Das soll bedeuten: Wenn geimpftes Pflegepersonal mit der Corona-Impfung nur noch sich selbst schützt, aber nicht die gefährdeten Patienten, dann hat die Impfpflicht ihren Zweck verloren.

Lauterbach hält an Impfpflicht fest

Widerspruch kommt hingegen von Bundesgesundheitsminister Karl Lauterbach. Der SPD-Politiker erteilte einer vorzeitigen Aufhebung der einrichtigungsbezogenen Impfpflicht am Mittwoch eine Absage. Sie schütze alte und geschwächte Menschen, sagte eine Ministeriumssprecherin. An dieser Meinung des Ministers habe sich nichts geändert. Derzeit sei auch noch nicht geklärt, ob die Impfpflicht verlängert werde oder nicht, so die Sprecherin.

Kaum Verfahren bei Verstößen gegen Impfpflicht in NRW

Bundestag und Bundesrat hatten die einrichtungsbezogene Impfpflicht im Dezember vergangenen Jahres beschlossen.
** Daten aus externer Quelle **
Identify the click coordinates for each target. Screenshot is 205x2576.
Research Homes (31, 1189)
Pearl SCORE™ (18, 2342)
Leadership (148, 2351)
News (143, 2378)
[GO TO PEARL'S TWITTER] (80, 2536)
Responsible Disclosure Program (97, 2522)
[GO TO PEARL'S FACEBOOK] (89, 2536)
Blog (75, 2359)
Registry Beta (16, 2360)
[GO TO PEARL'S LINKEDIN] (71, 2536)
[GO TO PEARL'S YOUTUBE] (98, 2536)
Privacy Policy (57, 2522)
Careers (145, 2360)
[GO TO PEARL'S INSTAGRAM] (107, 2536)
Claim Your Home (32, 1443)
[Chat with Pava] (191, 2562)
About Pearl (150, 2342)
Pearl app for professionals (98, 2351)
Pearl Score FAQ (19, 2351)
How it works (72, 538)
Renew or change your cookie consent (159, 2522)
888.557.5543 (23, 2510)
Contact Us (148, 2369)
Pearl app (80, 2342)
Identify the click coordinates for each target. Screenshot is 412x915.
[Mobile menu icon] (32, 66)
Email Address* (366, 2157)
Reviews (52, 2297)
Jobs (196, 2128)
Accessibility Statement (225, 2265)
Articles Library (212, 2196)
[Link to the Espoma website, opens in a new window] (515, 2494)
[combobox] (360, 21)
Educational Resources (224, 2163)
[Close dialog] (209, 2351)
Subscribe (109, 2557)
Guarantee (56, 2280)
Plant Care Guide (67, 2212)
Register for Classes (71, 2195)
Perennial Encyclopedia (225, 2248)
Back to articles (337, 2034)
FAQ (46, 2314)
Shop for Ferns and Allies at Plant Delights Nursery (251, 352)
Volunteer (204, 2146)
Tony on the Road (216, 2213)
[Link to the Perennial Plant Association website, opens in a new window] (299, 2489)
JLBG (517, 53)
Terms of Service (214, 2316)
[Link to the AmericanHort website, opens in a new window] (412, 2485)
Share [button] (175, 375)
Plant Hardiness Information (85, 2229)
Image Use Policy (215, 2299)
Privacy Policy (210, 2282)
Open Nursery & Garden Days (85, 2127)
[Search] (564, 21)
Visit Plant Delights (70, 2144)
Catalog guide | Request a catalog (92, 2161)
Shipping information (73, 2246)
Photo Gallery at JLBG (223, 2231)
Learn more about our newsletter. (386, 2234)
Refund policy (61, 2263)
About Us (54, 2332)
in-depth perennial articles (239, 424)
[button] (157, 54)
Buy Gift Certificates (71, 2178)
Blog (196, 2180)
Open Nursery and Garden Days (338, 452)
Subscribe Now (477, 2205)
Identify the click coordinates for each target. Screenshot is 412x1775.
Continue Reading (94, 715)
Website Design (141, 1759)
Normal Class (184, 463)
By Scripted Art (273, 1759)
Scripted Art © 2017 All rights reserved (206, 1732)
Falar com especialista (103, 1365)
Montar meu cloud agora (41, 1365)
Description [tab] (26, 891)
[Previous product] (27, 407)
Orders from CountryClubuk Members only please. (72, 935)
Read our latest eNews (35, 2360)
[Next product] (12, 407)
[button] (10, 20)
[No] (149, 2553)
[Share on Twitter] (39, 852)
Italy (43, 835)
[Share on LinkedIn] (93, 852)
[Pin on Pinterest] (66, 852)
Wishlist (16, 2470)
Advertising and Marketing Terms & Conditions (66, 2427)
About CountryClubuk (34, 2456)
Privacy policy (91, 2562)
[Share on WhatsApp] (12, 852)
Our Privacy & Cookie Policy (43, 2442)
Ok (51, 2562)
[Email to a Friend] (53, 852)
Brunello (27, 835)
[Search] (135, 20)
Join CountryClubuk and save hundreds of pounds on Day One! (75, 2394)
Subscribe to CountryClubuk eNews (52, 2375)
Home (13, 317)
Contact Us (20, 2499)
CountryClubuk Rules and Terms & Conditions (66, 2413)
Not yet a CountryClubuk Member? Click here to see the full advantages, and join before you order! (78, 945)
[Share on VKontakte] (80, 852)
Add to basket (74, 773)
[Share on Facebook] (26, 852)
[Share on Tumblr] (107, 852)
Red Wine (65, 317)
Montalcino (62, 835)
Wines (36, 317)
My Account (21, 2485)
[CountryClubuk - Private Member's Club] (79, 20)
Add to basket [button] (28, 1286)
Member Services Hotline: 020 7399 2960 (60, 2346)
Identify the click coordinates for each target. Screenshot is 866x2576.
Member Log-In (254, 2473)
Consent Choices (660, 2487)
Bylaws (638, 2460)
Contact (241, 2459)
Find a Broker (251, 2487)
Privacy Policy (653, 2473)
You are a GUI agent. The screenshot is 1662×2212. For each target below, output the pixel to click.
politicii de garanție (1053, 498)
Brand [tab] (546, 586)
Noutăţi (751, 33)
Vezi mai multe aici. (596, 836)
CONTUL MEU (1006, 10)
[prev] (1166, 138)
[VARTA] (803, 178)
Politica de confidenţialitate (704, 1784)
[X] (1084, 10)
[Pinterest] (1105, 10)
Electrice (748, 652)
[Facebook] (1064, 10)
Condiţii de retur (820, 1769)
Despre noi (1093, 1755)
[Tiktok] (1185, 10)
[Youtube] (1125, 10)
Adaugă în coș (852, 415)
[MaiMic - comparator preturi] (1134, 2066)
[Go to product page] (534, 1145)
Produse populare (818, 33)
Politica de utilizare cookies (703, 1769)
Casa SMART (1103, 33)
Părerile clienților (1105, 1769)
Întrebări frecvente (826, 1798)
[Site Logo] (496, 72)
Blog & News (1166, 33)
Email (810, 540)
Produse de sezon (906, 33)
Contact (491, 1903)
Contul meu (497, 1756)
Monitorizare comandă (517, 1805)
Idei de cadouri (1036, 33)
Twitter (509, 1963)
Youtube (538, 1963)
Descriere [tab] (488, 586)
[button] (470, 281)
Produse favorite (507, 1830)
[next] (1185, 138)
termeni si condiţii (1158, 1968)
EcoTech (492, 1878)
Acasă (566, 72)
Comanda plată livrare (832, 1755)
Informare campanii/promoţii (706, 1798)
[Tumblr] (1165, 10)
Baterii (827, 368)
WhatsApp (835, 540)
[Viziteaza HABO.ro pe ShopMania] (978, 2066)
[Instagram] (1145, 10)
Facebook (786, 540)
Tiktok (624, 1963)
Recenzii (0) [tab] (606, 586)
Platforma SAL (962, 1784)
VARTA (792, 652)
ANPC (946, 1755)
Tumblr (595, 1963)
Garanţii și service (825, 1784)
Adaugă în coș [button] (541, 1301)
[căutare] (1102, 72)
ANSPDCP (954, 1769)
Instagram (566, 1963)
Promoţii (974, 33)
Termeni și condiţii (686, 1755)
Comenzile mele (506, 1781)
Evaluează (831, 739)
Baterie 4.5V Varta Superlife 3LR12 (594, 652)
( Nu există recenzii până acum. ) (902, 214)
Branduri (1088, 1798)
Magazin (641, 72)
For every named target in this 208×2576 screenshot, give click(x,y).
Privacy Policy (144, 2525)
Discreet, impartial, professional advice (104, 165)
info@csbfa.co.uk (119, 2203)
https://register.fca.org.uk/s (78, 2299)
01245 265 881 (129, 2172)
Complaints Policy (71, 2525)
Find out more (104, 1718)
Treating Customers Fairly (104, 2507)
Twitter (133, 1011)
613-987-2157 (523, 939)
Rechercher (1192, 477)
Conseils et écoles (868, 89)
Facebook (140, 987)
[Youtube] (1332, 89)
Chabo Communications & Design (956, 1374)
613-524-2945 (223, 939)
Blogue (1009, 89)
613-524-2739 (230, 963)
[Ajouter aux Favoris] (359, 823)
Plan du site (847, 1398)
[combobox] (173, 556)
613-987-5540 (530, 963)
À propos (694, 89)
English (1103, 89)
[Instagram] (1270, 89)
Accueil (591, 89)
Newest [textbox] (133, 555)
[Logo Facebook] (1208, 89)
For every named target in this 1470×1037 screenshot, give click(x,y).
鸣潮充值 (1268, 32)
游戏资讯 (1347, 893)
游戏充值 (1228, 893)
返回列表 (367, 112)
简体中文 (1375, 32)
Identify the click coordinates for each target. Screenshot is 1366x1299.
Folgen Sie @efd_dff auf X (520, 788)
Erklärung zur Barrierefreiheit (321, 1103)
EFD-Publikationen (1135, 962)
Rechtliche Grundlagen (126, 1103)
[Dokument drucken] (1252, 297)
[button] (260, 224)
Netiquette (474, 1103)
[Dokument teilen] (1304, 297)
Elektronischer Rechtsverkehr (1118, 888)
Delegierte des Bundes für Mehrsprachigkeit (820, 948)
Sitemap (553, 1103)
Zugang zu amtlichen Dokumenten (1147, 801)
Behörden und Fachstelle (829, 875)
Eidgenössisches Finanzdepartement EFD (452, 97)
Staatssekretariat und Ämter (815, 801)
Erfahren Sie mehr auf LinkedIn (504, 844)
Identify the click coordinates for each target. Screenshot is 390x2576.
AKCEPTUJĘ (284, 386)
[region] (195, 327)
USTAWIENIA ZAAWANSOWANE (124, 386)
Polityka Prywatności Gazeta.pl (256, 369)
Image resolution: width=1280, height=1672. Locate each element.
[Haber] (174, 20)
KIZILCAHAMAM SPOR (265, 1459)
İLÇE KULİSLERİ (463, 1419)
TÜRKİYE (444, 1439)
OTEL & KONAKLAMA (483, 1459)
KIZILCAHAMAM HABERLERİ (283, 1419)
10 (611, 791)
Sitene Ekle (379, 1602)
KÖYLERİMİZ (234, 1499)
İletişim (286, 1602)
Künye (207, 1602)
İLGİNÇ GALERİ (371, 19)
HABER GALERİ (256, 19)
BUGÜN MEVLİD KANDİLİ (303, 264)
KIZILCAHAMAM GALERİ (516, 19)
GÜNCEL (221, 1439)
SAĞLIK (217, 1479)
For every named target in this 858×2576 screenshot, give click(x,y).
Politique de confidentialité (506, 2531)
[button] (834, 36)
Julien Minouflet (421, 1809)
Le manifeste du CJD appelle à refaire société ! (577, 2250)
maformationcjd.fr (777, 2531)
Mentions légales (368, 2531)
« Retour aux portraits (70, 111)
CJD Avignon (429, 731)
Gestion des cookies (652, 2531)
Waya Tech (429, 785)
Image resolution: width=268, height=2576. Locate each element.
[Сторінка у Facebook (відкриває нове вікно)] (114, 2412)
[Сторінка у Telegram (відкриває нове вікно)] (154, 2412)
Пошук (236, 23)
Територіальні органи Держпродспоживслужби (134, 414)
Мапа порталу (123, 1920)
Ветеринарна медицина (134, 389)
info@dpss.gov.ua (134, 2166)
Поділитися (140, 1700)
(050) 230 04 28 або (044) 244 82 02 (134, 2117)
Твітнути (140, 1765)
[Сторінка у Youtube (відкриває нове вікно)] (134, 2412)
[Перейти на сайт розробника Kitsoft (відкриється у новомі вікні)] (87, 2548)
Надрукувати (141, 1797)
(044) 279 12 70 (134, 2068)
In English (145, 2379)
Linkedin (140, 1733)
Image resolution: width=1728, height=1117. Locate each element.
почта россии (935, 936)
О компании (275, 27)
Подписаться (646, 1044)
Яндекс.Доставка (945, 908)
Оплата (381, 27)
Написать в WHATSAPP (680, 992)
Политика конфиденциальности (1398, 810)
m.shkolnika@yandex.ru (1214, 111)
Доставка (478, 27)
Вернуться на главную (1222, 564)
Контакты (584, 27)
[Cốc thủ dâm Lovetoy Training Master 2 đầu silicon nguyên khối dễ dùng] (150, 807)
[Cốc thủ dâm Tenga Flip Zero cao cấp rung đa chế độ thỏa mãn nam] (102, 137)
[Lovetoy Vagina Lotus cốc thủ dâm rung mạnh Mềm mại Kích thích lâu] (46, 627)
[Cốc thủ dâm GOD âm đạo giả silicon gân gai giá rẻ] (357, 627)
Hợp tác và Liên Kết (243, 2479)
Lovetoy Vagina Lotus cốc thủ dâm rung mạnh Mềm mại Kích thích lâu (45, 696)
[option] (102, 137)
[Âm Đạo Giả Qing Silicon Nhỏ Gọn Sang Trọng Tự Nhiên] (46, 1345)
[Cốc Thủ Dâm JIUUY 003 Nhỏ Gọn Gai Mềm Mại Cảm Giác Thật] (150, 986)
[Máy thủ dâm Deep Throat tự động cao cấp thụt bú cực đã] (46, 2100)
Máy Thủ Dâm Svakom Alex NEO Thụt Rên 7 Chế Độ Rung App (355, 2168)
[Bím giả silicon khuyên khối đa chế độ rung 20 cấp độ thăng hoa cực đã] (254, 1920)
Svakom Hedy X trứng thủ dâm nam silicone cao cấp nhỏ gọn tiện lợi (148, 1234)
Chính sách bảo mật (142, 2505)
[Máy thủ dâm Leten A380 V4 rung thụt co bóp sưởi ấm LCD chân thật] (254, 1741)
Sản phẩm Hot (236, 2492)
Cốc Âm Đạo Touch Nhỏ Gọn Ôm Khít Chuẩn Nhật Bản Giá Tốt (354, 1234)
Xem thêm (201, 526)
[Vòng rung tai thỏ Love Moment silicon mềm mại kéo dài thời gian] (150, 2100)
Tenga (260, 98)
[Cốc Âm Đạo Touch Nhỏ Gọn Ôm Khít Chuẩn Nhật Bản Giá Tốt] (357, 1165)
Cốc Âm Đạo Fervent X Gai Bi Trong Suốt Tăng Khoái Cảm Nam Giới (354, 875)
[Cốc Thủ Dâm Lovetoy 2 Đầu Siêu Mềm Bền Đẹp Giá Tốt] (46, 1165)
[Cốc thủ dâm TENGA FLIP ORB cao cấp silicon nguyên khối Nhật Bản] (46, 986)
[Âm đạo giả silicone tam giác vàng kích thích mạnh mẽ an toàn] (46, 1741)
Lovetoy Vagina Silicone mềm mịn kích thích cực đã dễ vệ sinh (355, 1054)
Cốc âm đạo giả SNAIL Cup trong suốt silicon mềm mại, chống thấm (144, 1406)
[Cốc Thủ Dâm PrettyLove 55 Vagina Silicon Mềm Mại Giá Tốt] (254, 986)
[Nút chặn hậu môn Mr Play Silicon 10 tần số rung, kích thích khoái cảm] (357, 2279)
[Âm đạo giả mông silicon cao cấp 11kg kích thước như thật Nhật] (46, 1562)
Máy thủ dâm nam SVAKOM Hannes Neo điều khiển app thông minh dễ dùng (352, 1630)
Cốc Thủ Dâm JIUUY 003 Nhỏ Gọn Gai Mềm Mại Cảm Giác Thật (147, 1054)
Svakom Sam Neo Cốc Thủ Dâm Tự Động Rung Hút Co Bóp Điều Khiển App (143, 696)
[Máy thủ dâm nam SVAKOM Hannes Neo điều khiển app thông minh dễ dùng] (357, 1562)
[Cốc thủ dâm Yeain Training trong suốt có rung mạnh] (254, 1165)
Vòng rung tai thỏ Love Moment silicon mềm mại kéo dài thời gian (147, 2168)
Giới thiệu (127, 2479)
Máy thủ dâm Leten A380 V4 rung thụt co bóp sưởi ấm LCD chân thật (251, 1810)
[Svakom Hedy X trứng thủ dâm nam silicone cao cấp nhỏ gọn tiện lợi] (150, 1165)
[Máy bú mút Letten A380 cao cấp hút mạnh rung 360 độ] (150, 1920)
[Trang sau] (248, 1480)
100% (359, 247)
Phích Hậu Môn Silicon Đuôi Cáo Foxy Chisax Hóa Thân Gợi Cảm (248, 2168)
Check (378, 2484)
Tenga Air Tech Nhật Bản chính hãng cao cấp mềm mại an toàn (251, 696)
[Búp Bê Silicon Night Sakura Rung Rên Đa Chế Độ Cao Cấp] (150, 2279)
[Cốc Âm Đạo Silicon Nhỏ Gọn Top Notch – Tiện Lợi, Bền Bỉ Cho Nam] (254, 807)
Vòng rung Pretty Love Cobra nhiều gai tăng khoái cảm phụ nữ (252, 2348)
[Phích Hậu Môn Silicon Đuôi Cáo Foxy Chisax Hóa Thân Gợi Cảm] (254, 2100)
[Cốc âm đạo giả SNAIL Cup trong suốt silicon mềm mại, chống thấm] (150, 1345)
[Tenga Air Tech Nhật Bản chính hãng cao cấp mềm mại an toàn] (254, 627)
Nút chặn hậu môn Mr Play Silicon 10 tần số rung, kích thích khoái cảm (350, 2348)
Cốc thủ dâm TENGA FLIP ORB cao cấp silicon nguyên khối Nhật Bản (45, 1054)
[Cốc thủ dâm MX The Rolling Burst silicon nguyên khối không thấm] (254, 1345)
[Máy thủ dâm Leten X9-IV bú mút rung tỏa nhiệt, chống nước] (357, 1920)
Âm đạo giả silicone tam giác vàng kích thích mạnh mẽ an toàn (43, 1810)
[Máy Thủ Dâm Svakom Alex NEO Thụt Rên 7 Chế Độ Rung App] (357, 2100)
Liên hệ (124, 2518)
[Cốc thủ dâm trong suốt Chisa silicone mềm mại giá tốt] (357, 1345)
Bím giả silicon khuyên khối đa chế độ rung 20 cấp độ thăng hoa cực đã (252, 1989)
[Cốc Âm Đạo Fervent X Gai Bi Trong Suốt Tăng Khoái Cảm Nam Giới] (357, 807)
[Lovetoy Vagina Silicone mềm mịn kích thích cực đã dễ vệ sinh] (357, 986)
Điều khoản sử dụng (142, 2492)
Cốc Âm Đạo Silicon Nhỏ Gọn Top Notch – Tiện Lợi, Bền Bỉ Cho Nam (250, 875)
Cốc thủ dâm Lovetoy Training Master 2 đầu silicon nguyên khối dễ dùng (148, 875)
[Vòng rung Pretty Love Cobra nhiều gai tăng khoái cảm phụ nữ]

Beschäftigte in Einrichtungen mit schutzbedürftigen Menschen wie Pflegeheimen und Kliniken mussten daraufhin bis Mitte März 2022 nachweisen, dass sie geimpft oder genesen sind. Alle anderen mussten von den Arbeitgebern bei den Gesundheitsämtern gemeldet werden. Ihnen drohen Bußgelder bis hin zu Arbeitsverboten.

Doch in der Praxis kommt es nur sehr selten dazu. Laut dem NRW-Gesundheitsministerium wurden den Behörden 24.197 ungeimpfte Beschäftigte oder durch externe Firmen Tätige gemeldet. Allerdings wurden nur 1.479 Bußgeldverfahren eingeleitet sowie 66 Betretungs- und Tätigkeitsverbote erlassen. Die Ämter vor Ort nutzen offenbar den Spielraum, den ihnen die Politik gewährt, um ungeimpfte Pfleger, Ärztinnen oder Therapeuten doch weiterarbeiten zu lassen. Zu viel gesperrtes Personal könnte den Pflegebetrieb gefährden, so die Sorge.

Über dieses Thema berichten wir im WDR am 27.07.2022 auch im Fernsehen: WDR aktuell, 12:45 Uhr.